%%

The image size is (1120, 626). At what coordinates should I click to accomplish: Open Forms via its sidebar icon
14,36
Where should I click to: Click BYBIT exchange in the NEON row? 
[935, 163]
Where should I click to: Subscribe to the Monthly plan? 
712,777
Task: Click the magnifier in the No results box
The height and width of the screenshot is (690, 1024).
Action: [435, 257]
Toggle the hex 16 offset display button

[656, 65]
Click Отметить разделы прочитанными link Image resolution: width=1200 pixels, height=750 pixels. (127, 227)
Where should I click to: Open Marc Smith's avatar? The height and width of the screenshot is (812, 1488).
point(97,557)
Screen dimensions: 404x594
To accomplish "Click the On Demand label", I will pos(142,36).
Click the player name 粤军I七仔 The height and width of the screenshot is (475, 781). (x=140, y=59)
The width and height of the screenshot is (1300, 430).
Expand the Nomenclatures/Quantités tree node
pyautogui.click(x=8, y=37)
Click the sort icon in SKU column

%%

Please return every line from the one that contains "The width and" through the end of the entries, exactly, leaving out all others.

The width and height of the screenshot is (1300, 430).
Expand the Nomenclatures/Quantités tree node
pyautogui.click(x=8, y=37)
Click the sort icon in SKU column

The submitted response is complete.